I was thinking of the null coordinate system, but I didn't realise that the equations had two solutions. Go figure.

Olowkow
27th February 2008, 04:43 PM
I'm trying to increase my knowledge of physics by attempting to make the same post as Ziggurat at the same time. Almost have the timing down.

I now know as much as Sol and Zig...I just know it now..and they knew it then.

I'm working on post-posting their posts.:)

charlie-d
27th February 2008, 05:39 PM
I now know as much as Sol and Zig...I just know it now..and they knew it then.

I'm working on post-posting their posts.:)

Thanks everyone. That was more than helpful. I read through the posts, but I can't say I understand them all. I have to reread the null coordinates and see if I can understand better.
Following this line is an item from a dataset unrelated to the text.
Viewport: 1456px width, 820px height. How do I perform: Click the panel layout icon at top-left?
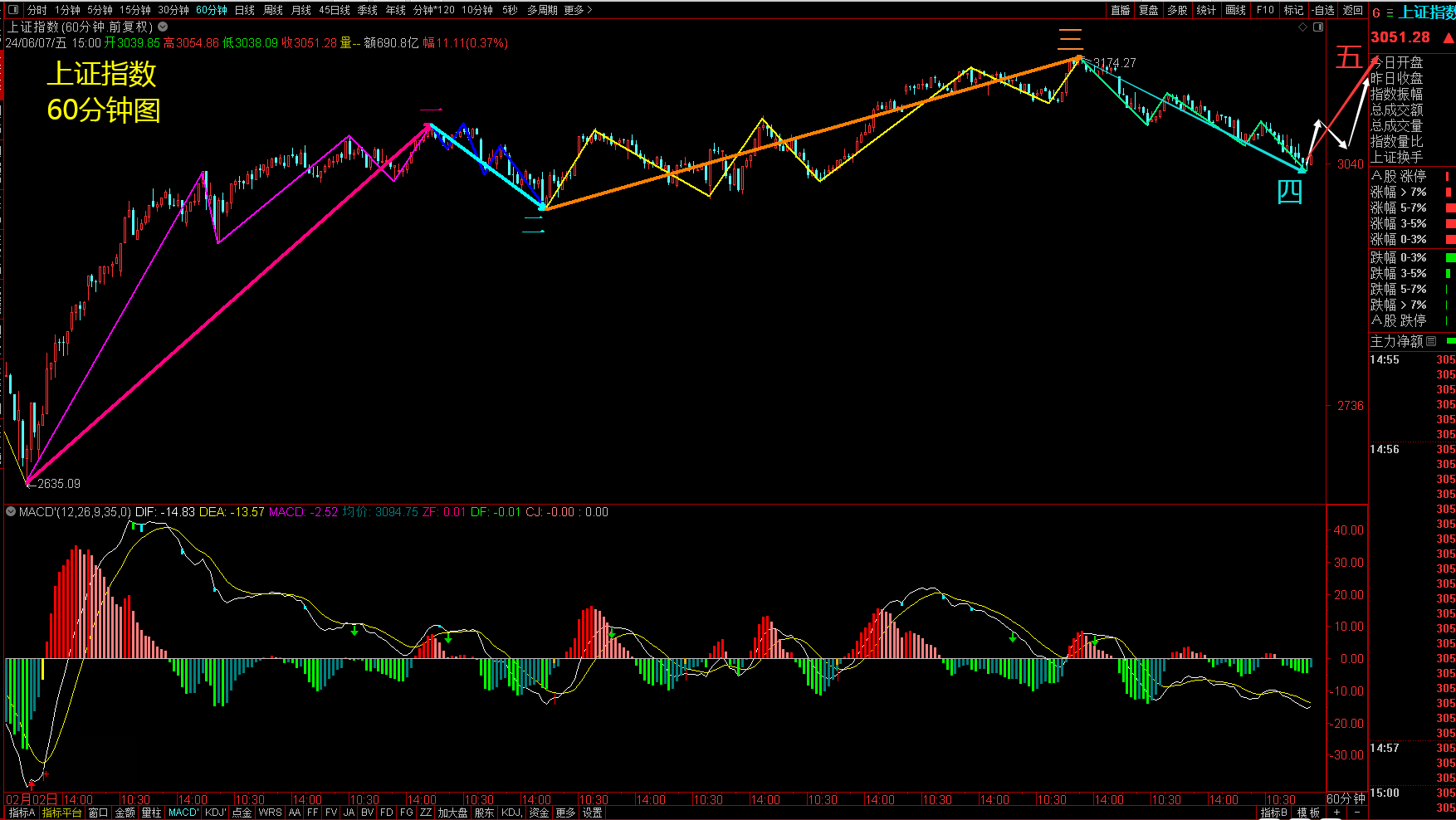point(12,10)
I was of the impression that the frame of reference was more like "undefined" for a photon point of view. That the math stopped working.

Ziggurat
27th February 2008, 06:06 PM
I was of the impression that the frame of reference was more like "undefined" for a photon point of view. That the math stopped working.

For ordinary (non-null) coordinates, you can get from one reference frame to another using Lorenz transformations, where there's a term in the transform for the velocity. If you plug in c for v to those transforms, you do indeed get something that stops working, so your impression isn't without basis. Null coordinates really are different from ordinary coordinates, and the transform to get to them isn't a Lorenz transform.

charlie-d
28th February 2008, 04:50 AM
Think of it like this: suppose any event takes place at a certain place and time (a bomb goes off, someone grabs a lead weight and moves it back and forth, or whatever). The first sign of that event, no matter what it is, will arrive at a distant point at precisely the same time the light from it does. Later more stuff might arrive too, but all of it is confined within what's called the future light cone, or cone of influence, of that event (which is the solid expanding sphere defined by a pulse of light emitted in all directions at the moment the event took place).
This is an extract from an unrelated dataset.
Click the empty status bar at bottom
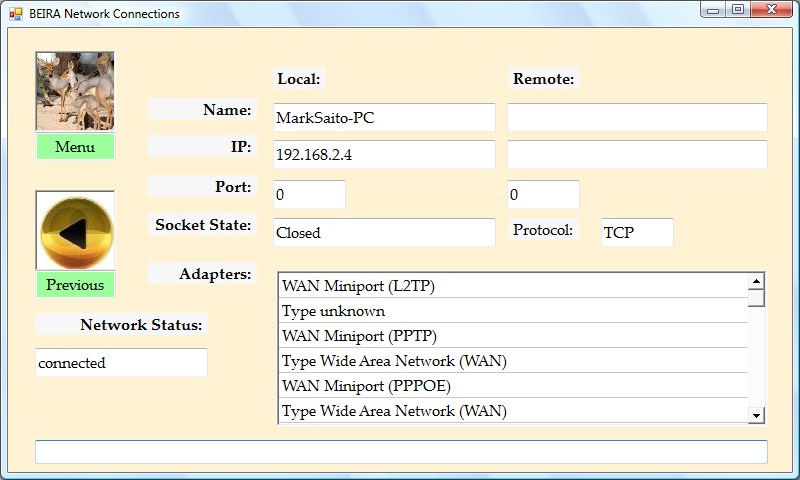Screen dimensions: 800x480 [x=401, y=452]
So I guess the question is what is the "cone of influence" from a photon point of view. Does a photon have all information that ever was, or does it have no information, or is the question ridiculous?

Cuddles
28th February 2008, 07:04 AM
The escape velocity of a black hole is greater than the speed of light. Yet, gravity "escapes" a black hole; that is, something in the vicinity of the black hole is affected by the gravity of the hole and is pulled in. This couldn't happen unless the gravity waves were able to escape.

Does this mean that gravity waves move *faster* than light? If not, then how can a black hole affect its surroundings?

Thanks.

To add to what everyone else has already said, Gauss' law is very helpful when thinking about this sort of thing. One of the important consequences of Gauss' law is that the electric field outside a spherically symmetric body does not depend on the radius of the body. An equivalent formulation applies to gravity as well. So, for example, it makes no difference if the Sun is the size it actually is, compressed down to a football or only just smaller than the Earth's orbit, the Earth would still fell exactly the same force and orbit in exactly the way.

When this is applied to black holes, you can see that it doesn't make any difference if the mass is concentrated at a point in the centre, inside the event horizon, or spread around a sphere outside the event horizon, the graviational field seen by anything outside the black hole will be exactly the same.

sol invictus
28th February 2008, 08:55 AM
So I guess the question is what is the "cone of influence" from a photon point of view. Does a photon have all information that ever was, or does it have no information, or is the question ridiculous?

Photons can be created and absorbed just like any other particles. They carry (a little) information about the event that produced them - nothing more.